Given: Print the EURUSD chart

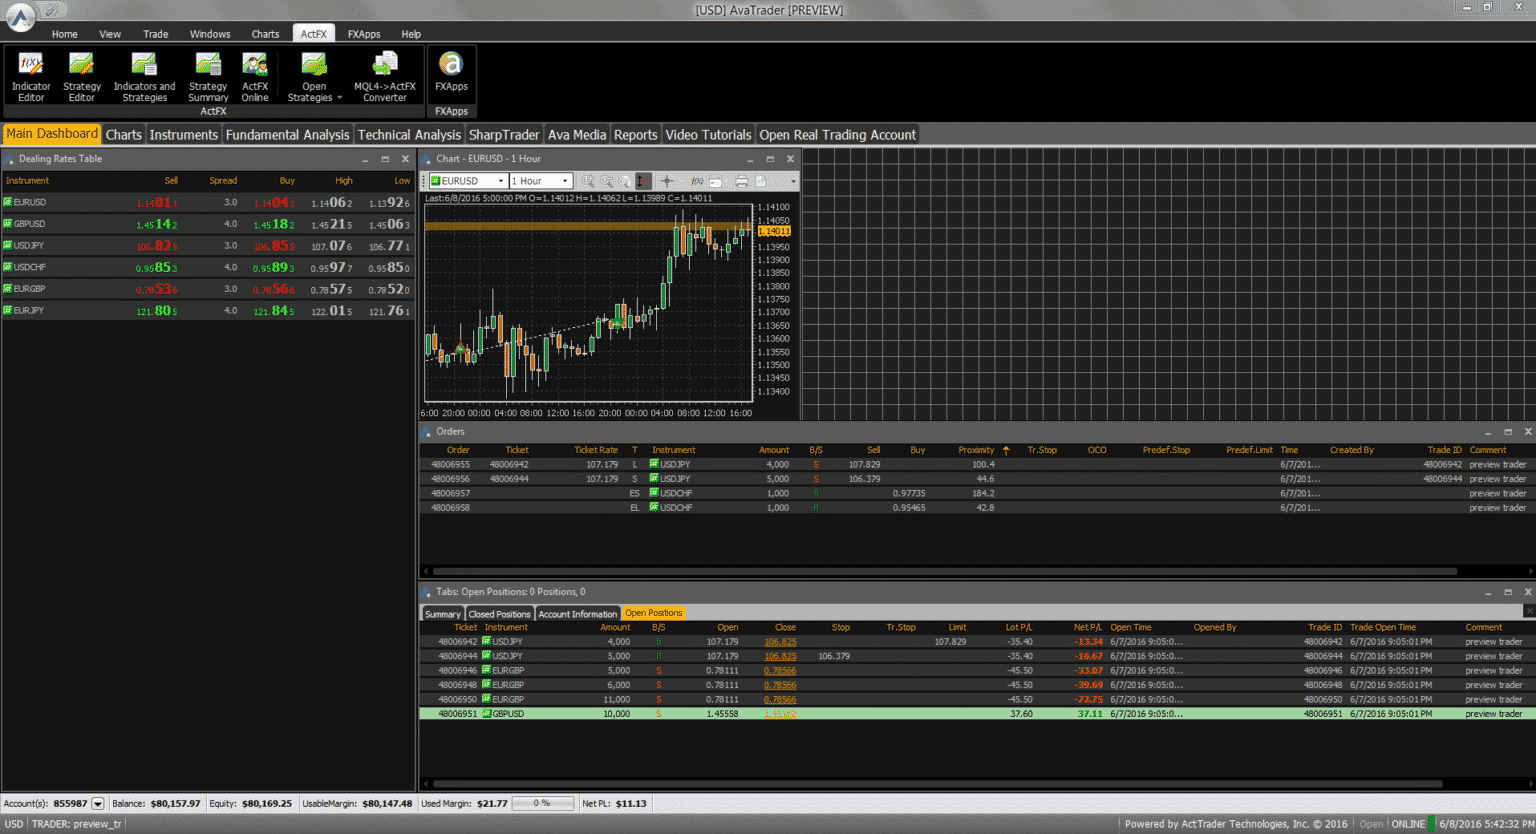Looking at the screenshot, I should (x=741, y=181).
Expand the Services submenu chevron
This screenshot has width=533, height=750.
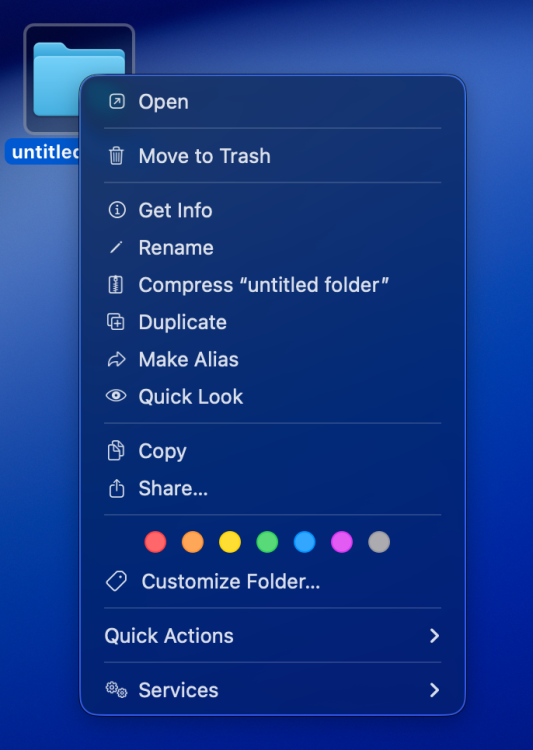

* * *

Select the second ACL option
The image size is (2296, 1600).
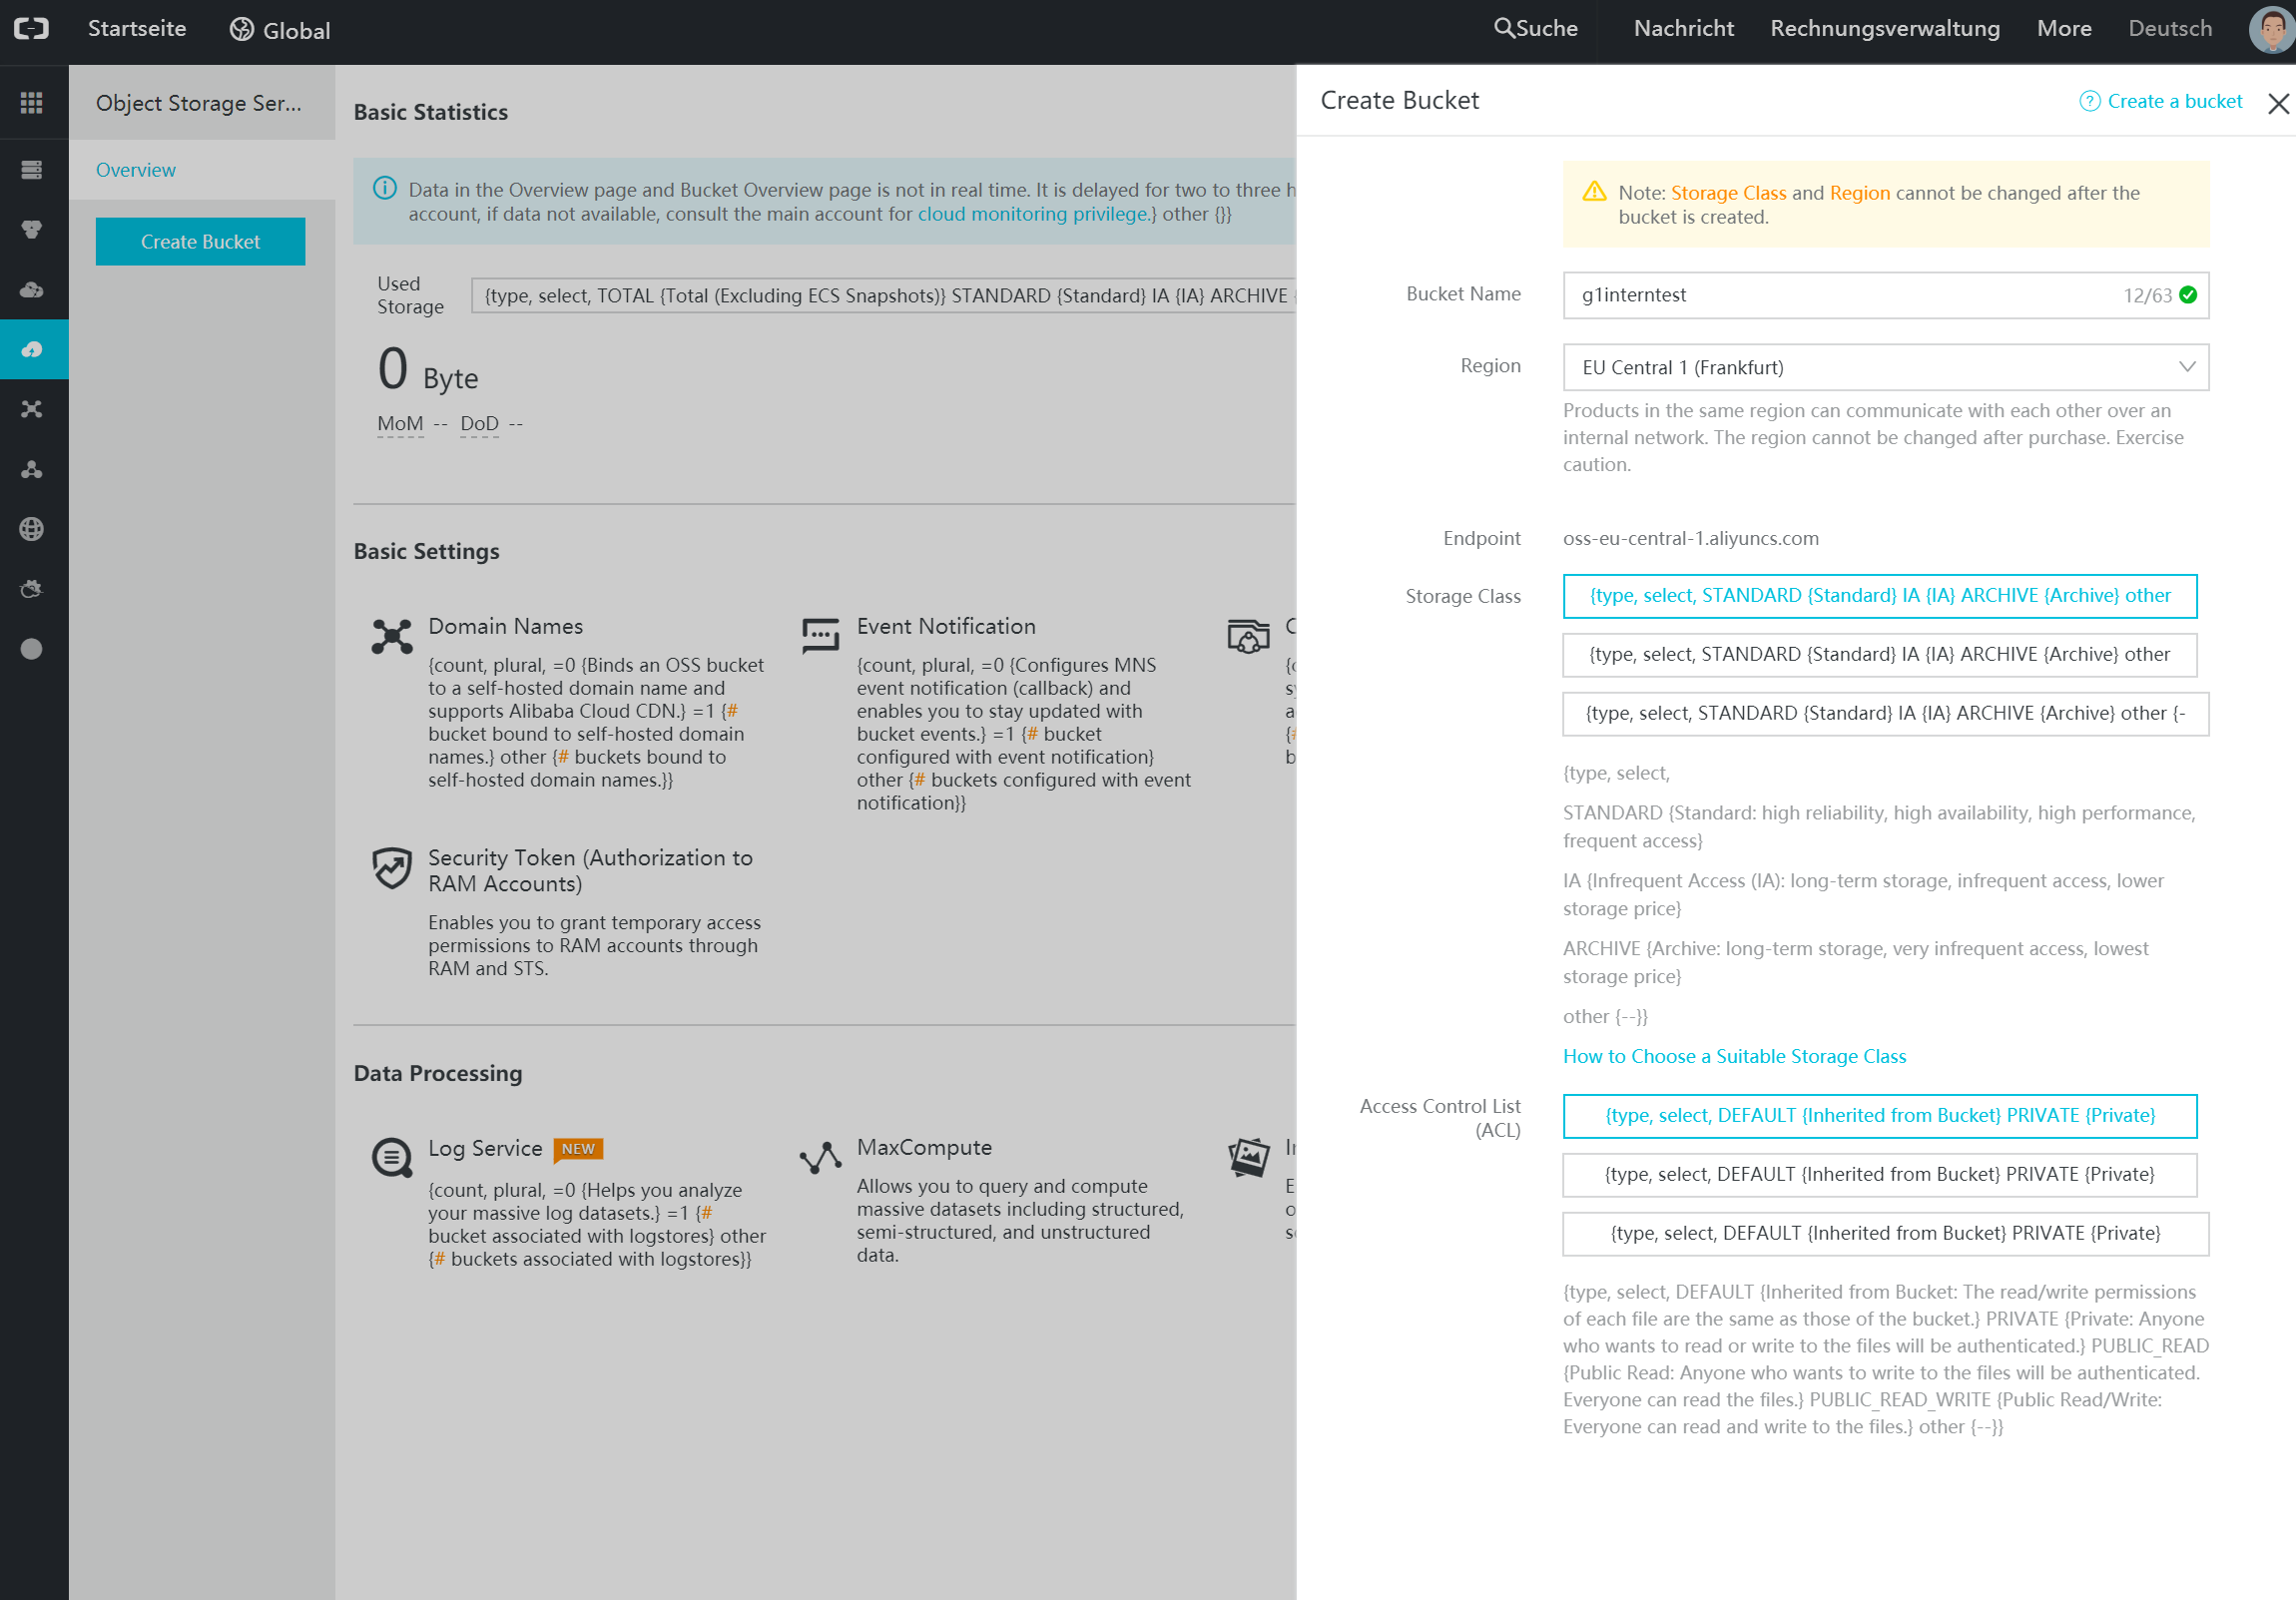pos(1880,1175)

PROBLEM TO WORK ON>
Going by the data above, give back only the lines from the one containing "Given: Print the EURUSD chart" through the one containing "This screenshot has width=533, height=750.", exactly as they stand, both ends included and no images.

RESPONSE>
Given: Print the EURUSD chart

Looking at the screenshot, I should (x=741, y=181).
Expand the Services submenu chevron
This screenshot has width=533, height=750.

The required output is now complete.